What a neat way to start the story. The opening sentence of a piece must be interested. Clearly, you are aware of that *Wink*.
"Roses would adorn the wooden pews and a white lane would lie delicately beneath her feet."

Fine imagery. I can really visualize the scene. If you insist on me picking on something (*Pthb*), I'm going to say that you can remove "delicately" if you choose to. I don't see a problem with it

being there myself, but there're people who goes 'you should avoid using adjectives/adverbs', etc etc. Hehe, not even a big issue *Wink*!

"In two weeks, she would no longer be Ms.Vikki Strakowski, but instead, become the beautiful Mrs. Vikki Wilson. In two weeks, she would be married."
Hm I just think that "In two weeks, she would be married." should be in a paragraph of its own. I just feel like that'd make it stand out. Just a personal opinion though, I just thought it'd be cool

*Pthb*.
"Yet reservations ciezed her every once in a while"

How realistic. Apparently that's what people do when they're about to marry. Not that I'd know, I'm only nineteen *Blush*! Anyway, well done here.

■ Your tasks
#1 Can you reproduce, word for word, everything in the story critique from "Fine imagery. I" down to "well done here."?
#2 Why does the story critique suggest giving the sentence "In two weeks, she would be married." a paragraph of its own?

■ Extracted information
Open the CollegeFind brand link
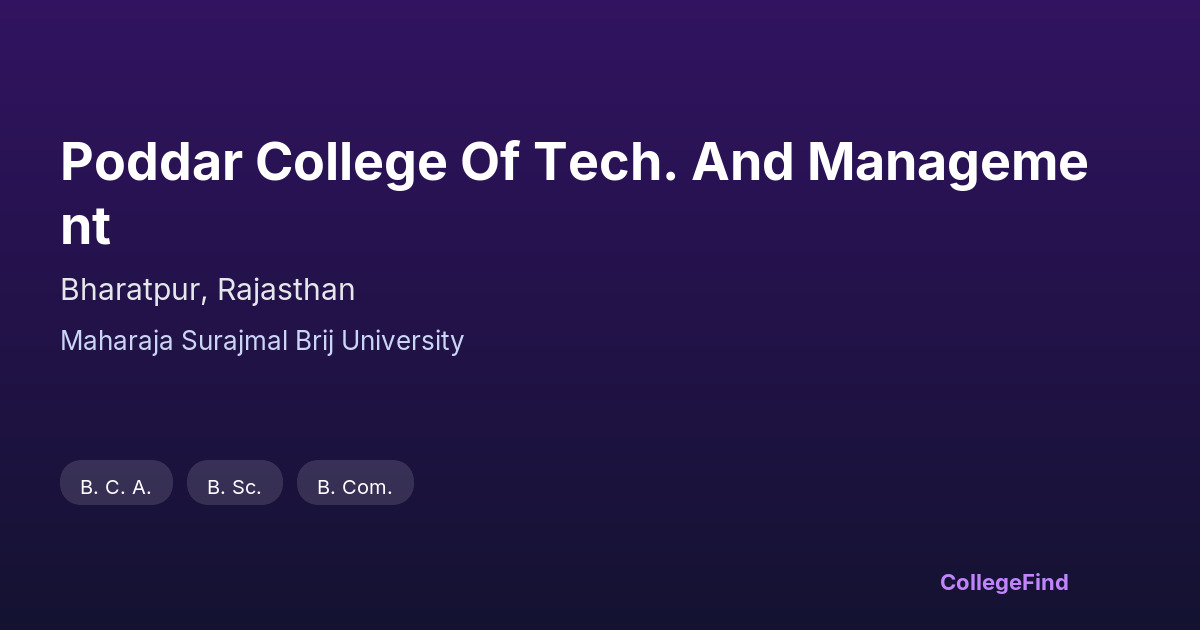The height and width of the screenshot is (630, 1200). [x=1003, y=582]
...
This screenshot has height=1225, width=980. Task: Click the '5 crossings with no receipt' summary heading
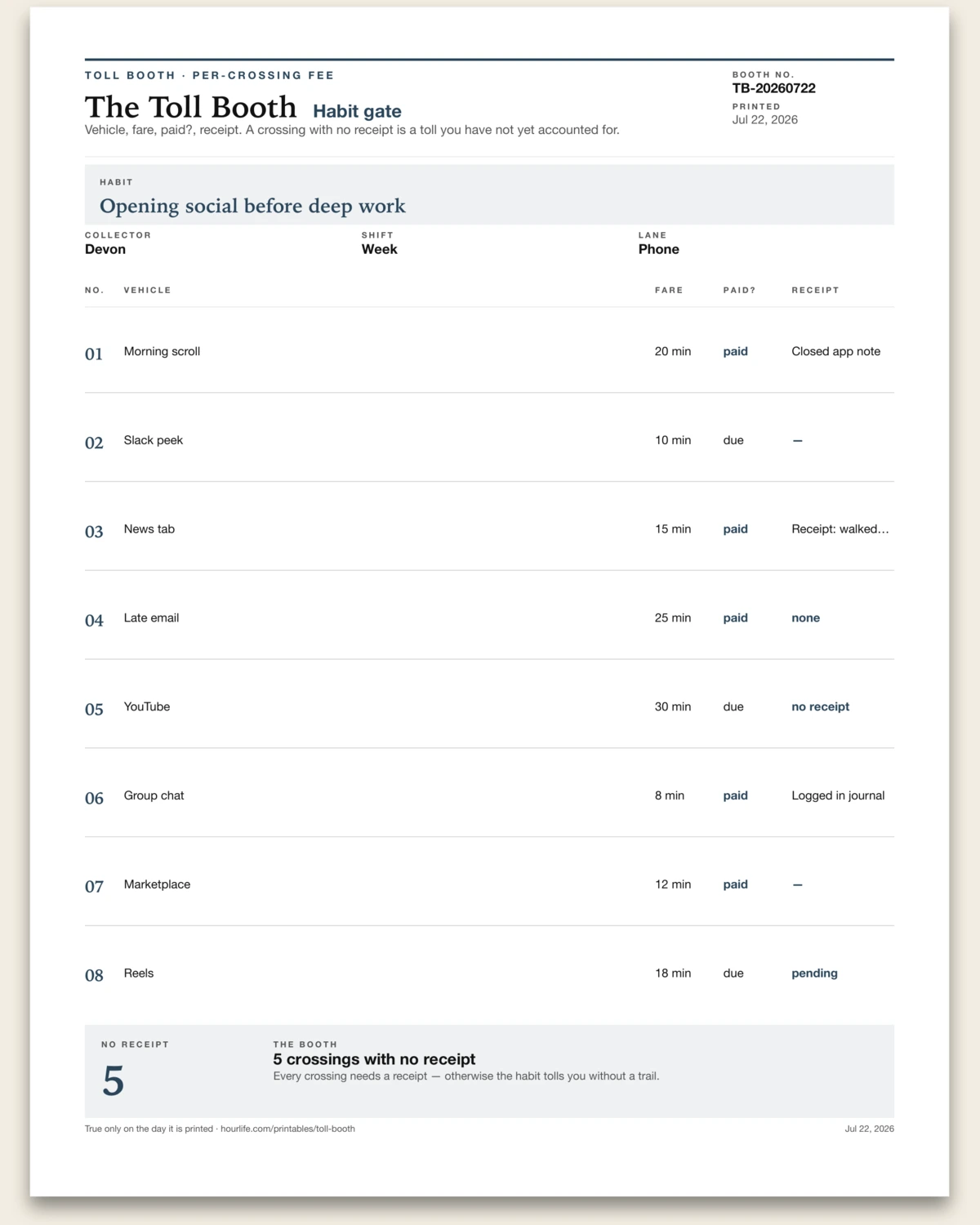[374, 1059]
--
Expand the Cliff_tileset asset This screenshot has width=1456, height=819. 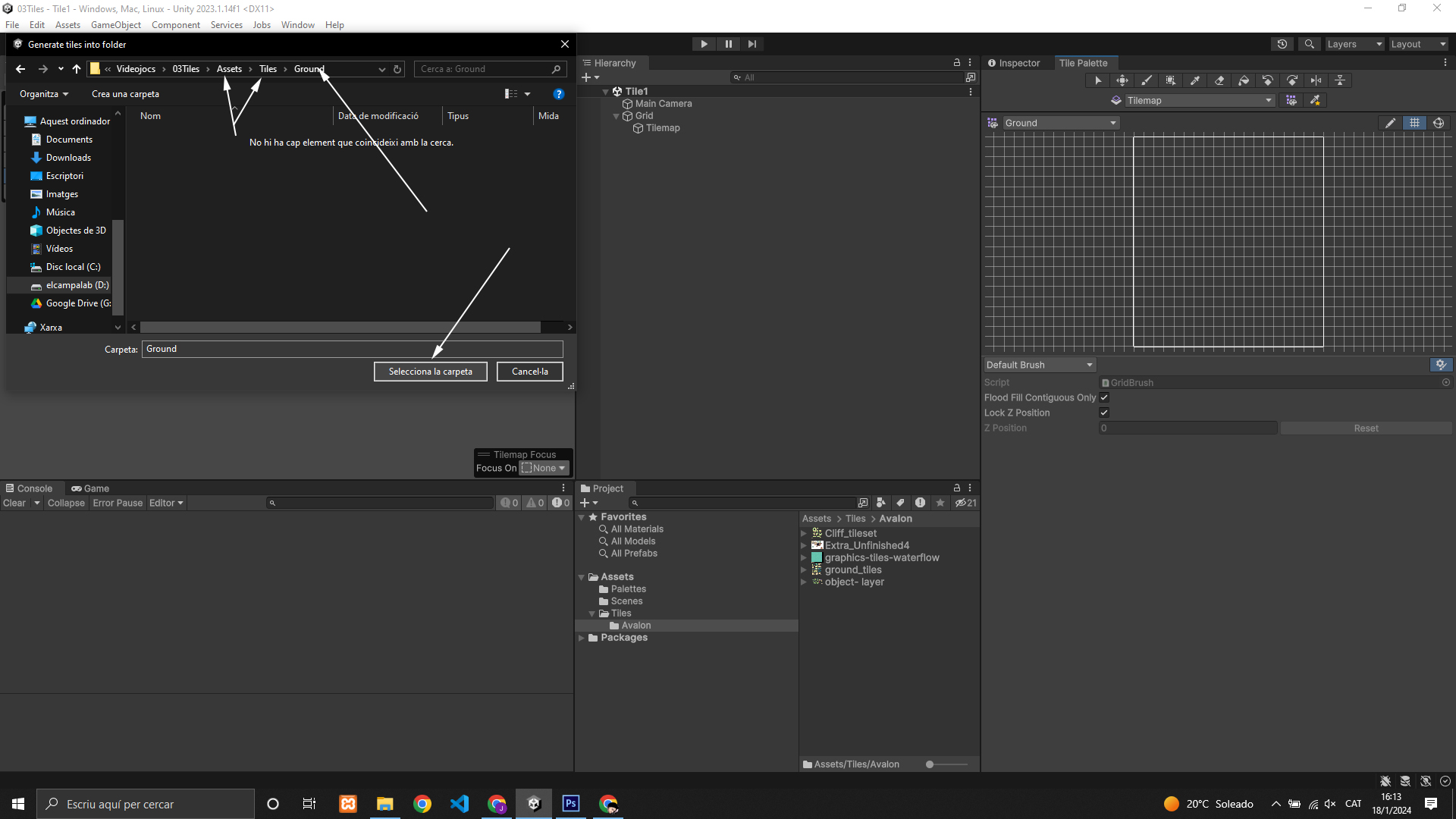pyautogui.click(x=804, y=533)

■ The replies
#1
Fine imagery. I can really visualize the scene. If you insist on me picking on something (*Pthb*), I'm going to say that you can remove "delicately" if you choose to. I don't see a problem with it

being there myself, but there're people who goes 'you should avoid using adjectives/adverbs', etc etc. Hehe, not even a big issue *Wink*!

"In two weeks, she would no longer be Ms.Vikki Strakowski, but instead, become the beautiful Mrs. Vikki Wilson. In two weeks, she would be married."
Hm I just think that "In two weeks, she would be married." should be in a paragraph of its own. I just feel like that'd make it stand out. Just a personal opinion though, I just thought it'd be cool

*Pthb*.
"Yet reservations ciezed her every once in a while"

How realistic. Apparently that's what people do when they're about to marry. Not that I'd know, I'm only nineteen *Blush*! Anyway, well done here.

#2 The reviewer feels that setting the sentence apart would make it stand out. The reviewer offers this only as a personal opinion.